Texte présenté »
----------------
SOJA, l’un des groupes leaders du reggae américain, est de retour avec un nouvel album. « Strength To Survive » marque un tournant dans l’histoire du groupe. Le son est plus travaillé, plus abouti, mais aussi différent de ce qu’on a pu connaître du combo yankee. Moins mystique, mais toujours spirituelle, la musique de SOJA a évolué vers des sonorités plus pop, parfois rock et même électro sur un titre ("Not Done Yet"). Attention, le reggae est toujours le mot d’ordre – les cuivres, les percussions et le skank sont là pour nous le rappeler – et SOJA s’amuse et nous ravit avec cet album concept tourné vers la terre. Les chansons d’amour croisent des thèmes plus engagés comme l’écologie et la survie de l’espèce humaine. SOJA pose des questions sans donner les réponses et appelle à la méditation avec des chansons douces et mélancoliques. A noter, la présence de quatre chansons acoustiques bonus et deux featurings avec Gentleman et Balik de Danakil sur le puissant single « Everything Changes » remixé en trois versions. Pour comprendre un peu mieux toutes les subtilités de ce très bel album, rencontre avec Jacob Hemphill, chanteur du groupe, au lendemain d’un concert parisien archi-complet.
----------------
Données brutes »

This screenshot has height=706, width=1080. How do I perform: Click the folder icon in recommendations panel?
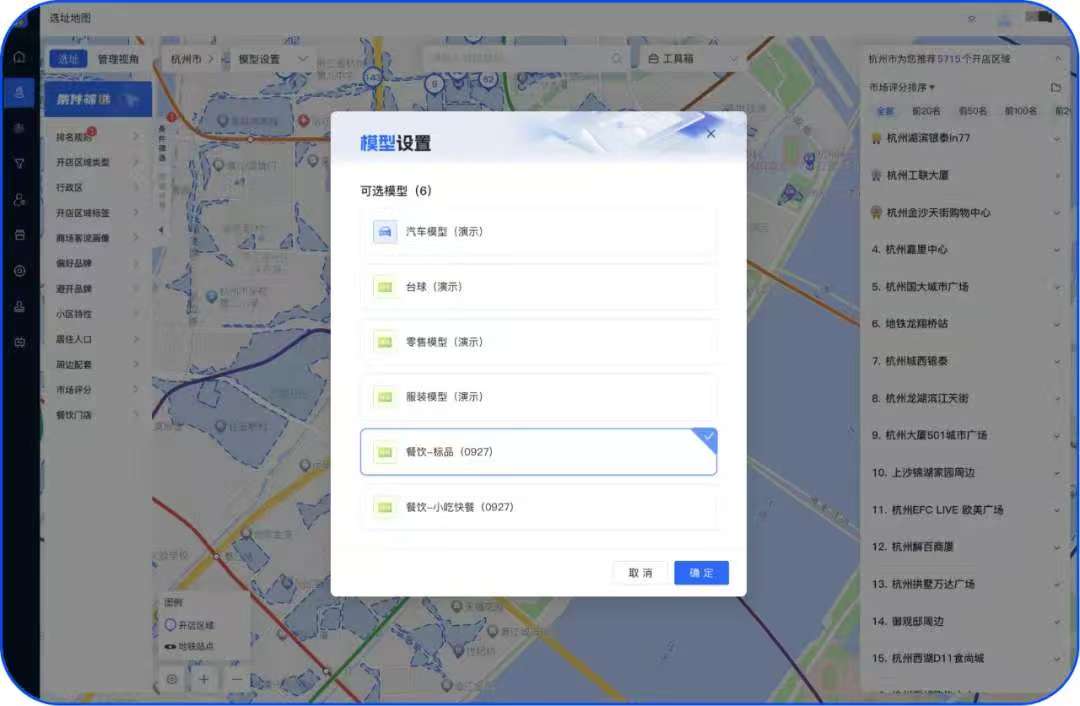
----------------
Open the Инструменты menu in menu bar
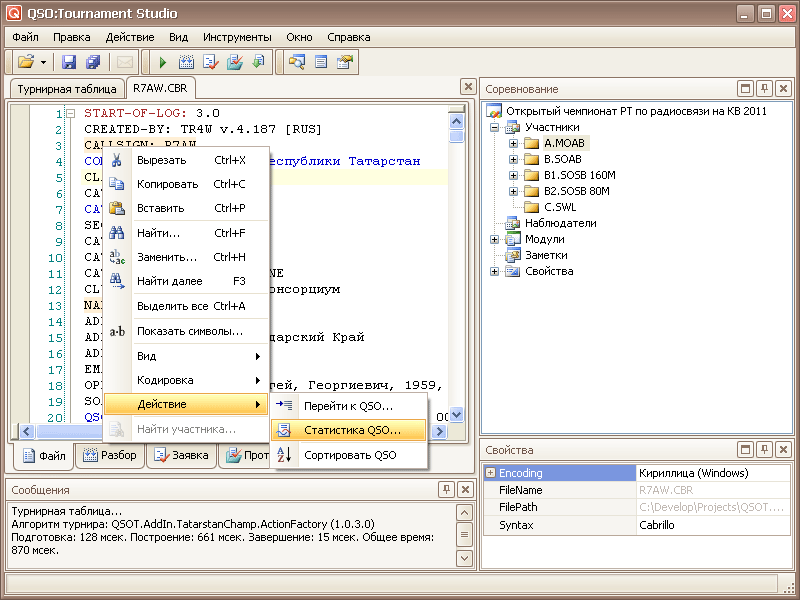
----------------
Tâches à réaliser »
1. Pour chacune des affirmations suivantes, dites si elle concorde avec l’article sur SOJA : répondez par oui ou non et citez mot pour mot le passage qui tranche.
(a) Jacob Hemphill est le chanteur du groupe.
(b) L’album comporte cinq chansons acoustiques bonus.
(c) Le titre « Not Done Yet » a des sonorités électro.
2. Rédigez la suite de l’article sur SOJA à partir de sa dernière phrase, s’il vous plaît.
Le matériau n’intervient en rien dans ce travail.

Réponses »
1.
(a) Oui : « rencontre avec Jacob Hemphill, chanteur du groupe ».
(b) Non : « la présence de quatre chansons acoustiques bonus ».
(c) Oui : « et même électro sur un titre ("Not Done Yet") ».

2.
Reggae.fr: Comment s’est passé votre concert au Trabendo à Paris hier soir?
Jacob Hemphill: C’était super. Le concert était complet quelques semaines avant la date donc tous ceux qui ont pu s'y rendre ont assisté à quelque chose de spécial je pense.

Remarquez-vous une différence entre les différents publics que vous rencontrez à travers le monde ?
Tous les endroits où l’on va sont uniques. La France a une grande passion pour les musiques traditionnelles et aussi pour les nouveaux artistes qui débutent. Et nous, SOJA, on aime aussi beaucoup les musiques traditionnelles et en même temps, nous sommes un jeune groupe qui essaye de créer son propre son. Donc la France est un endroit où l’on aime beaucoup jouer.

« Strength To Survive » (la force de survivre) est le titre de l’album. C’est un des morceaux forts de l'album.
Oui. Nous avons choisi ce titre car la survie de la terre dépend du comportement des hommes. Nous sommes ceux qui causent le plus de problèmes à notre planète et nous sommes aussi les seuls qui puissent résoudre ces problèmes. Nous sommes à la fois le problème et la solution par rapport à cette planète déréglée qui tue des humains chaque jour. Donc la question que l’on s’est posée c’est : « Sommes nous assez forts pour nous unir et changer notre futur ? Avons-nous la force de survivre ? »

Il paraît que cet album a été très influencé par « Survival » de Bob Marley...
Oui. Quand Bob a été en Afrique pour l’indépendance du Zimbabwe, il a écrit « Survival » après ce voyage. Il parlait bien sûr de la survie du peuple noir africain. Mais pour moi, aujourd’hui cet album a une nouvelle signification. On peut l’étendre à la race humaine toute entière.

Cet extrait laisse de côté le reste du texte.